(MATERIAL FOR THE TASK begins)

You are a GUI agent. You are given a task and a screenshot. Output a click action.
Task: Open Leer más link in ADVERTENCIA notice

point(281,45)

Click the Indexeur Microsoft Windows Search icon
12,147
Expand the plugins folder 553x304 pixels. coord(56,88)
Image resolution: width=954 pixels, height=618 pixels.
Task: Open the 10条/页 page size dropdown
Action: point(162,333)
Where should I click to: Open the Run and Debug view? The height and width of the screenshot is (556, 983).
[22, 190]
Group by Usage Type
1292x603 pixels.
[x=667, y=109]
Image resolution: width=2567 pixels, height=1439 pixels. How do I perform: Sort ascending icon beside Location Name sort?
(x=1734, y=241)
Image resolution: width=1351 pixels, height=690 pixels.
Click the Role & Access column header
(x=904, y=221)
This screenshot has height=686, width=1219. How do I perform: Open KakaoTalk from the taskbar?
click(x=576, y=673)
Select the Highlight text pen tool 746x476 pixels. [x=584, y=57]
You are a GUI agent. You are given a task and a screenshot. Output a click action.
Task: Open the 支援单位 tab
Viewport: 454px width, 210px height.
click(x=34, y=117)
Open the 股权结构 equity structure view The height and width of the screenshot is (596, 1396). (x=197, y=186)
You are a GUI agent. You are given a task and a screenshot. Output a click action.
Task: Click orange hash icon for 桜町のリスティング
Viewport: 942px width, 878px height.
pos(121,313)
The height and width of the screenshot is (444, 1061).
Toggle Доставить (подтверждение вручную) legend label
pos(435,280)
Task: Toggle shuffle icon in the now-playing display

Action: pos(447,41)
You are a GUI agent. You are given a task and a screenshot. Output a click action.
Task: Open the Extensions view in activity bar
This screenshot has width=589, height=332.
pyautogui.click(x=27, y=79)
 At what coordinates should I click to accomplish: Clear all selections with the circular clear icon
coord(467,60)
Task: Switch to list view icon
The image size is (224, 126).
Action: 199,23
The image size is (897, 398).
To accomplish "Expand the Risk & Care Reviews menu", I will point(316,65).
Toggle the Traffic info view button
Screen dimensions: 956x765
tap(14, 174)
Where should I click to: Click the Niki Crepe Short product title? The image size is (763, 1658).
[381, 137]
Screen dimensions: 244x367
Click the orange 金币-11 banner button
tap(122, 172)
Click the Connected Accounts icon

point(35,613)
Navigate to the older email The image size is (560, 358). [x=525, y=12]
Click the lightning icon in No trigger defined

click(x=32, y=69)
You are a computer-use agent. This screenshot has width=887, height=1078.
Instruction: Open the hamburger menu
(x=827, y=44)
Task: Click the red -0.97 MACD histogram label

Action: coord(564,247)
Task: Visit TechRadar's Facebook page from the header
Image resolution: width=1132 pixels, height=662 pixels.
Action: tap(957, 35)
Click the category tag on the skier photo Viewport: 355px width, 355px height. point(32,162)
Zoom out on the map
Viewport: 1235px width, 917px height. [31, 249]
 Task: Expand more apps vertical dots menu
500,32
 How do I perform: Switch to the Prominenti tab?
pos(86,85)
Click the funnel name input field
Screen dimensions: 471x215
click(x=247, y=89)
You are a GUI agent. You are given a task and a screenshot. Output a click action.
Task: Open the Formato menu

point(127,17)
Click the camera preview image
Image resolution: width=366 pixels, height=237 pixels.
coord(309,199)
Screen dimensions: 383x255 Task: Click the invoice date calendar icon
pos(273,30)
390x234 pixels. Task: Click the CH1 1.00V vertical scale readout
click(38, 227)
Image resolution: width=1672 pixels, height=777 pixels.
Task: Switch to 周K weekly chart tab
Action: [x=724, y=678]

(MATERIAL FOR THE TASK ends)

[TASK BRIEF]: Would you print all of the entries exactly as they stand?

[ANSWER BELOW]:
You are a GUI agent. You are given a task and a screenshot. Output a click action.
Task: Open Leer más link in ADVERTENCIA notice

point(281,45)

Click the Indexeur Microsoft Windows Search icon
12,147
Expand the plugins folder 553x304 pixels. coord(56,88)
Image resolution: width=954 pixels, height=618 pixels.
Task: Open the 10条/页 page size dropdown
Action: point(162,333)
Where should I click to: Open the Run and Debug view? The height and width of the screenshot is (556, 983).
[22, 190]
Group by Usage Type
1292x603 pixels.
[x=667, y=109]
Image resolution: width=2567 pixels, height=1439 pixels. How do I perform: Sort ascending icon beside Location Name sort?
(x=1734, y=241)
Image resolution: width=1351 pixels, height=690 pixels.
Click the Role & Access column header
(x=904, y=221)
This screenshot has height=686, width=1219. How do I perform: Open KakaoTalk from the taskbar?
click(x=576, y=673)
Select the Highlight text pen tool 746x476 pixels. [x=584, y=57]
You are a GUI agent. You are given a task and a screenshot. Output a click action.
Task: Open the 支援单位 tab
Viewport: 454px width, 210px height.
click(x=34, y=117)
Open the 股权结构 equity structure view The height and width of the screenshot is (596, 1396). (x=197, y=186)
You are a GUI agent. You are given a task and a screenshot. Output a click action.
Task: Click orange hash icon for 桜町のリスティング
Viewport: 942px width, 878px height.
pos(121,313)
The height and width of the screenshot is (444, 1061).
Toggle Доставить (подтверждение вручную) legend label
pos(435,280)
Task: Toggle shuffle icon in the now-playing display

Action: pos(447,41)
You are a GUI agent. You are given a task and a screenshot. Output a click action.
Task: Open the Extensions view in activity bar
This screenshot has width=589, height=332.
pyautogui.click(x=27, y=79)
 At what coordinates should I click to accomplish: Clear all selections with the circular clear icon
coord(467,60)
Task: Switch to list view icon
The image size is (224, 126).
Action: 199,23
The image size is (897, 398).
To accomplish "Expand the Risk & Care Reviews menu", I will point(316,65).
Toggle the Traffic info view button
Screen dimensions: 956x765
tap(14, 174)
Where should I click to: Click the Niki Crepe Short product title? The image size is (763, 1658).
[381, 137]
Screen dimensions: 244x367
Click the orange 金币-11 banner button
tap(122, 172)
Click the Connected Accounts icon

point(35,613)
Navigate to the older email The image size is (560, 358). [x=525, y=12]
Click the lightning icon in No trigger defined

click(x=32, y=69)
You are a computer-use agent. This screenshot has width=887, height=1078.
Instruction: Open the hamburger menu
(x=827, y=44)
Task: Click the red -0.97 MACD histogram label

Action: coord(564,247)
Task: Visit TechRadar's Facebook page from the header
Image resolution: width=1132 pixels, height=662 pixels.
Action: tap(957, 35)
Click the category tag on the skier photo Viewport: 355px width, 355px height. point(32,162)
Zoom out on the map
Viewport: 1235px width, 917px height. [31, 249]
 Task: Expand more apps vertical dots menu
500,32
 How do I perform: Switch to the Prominenti tab?
pos(86,85)
Click the funnel name input field
Screen dimensions: 471x215
click(x=247, y=89)
You are a GUI agent. You are given a task and a screenshot. Output a click action.
Task: Open the Formato menu

point(127,17)
Click the camera preview image
Image resolution: width=366 pixels, height=237 pixels.
coord(309,199)
Screen dimensions: 383x255 Task: Click the invoice date calendar icon
pos(273,30)
390x234 pixels. Task: Click the CH1 1.00V vertical scale readout
click(38, 227)
Image resolution: width=1672 pixels, height=777 pixels.
Task: Switch to 周K weekly chart tab
Action: [x=724, y=678]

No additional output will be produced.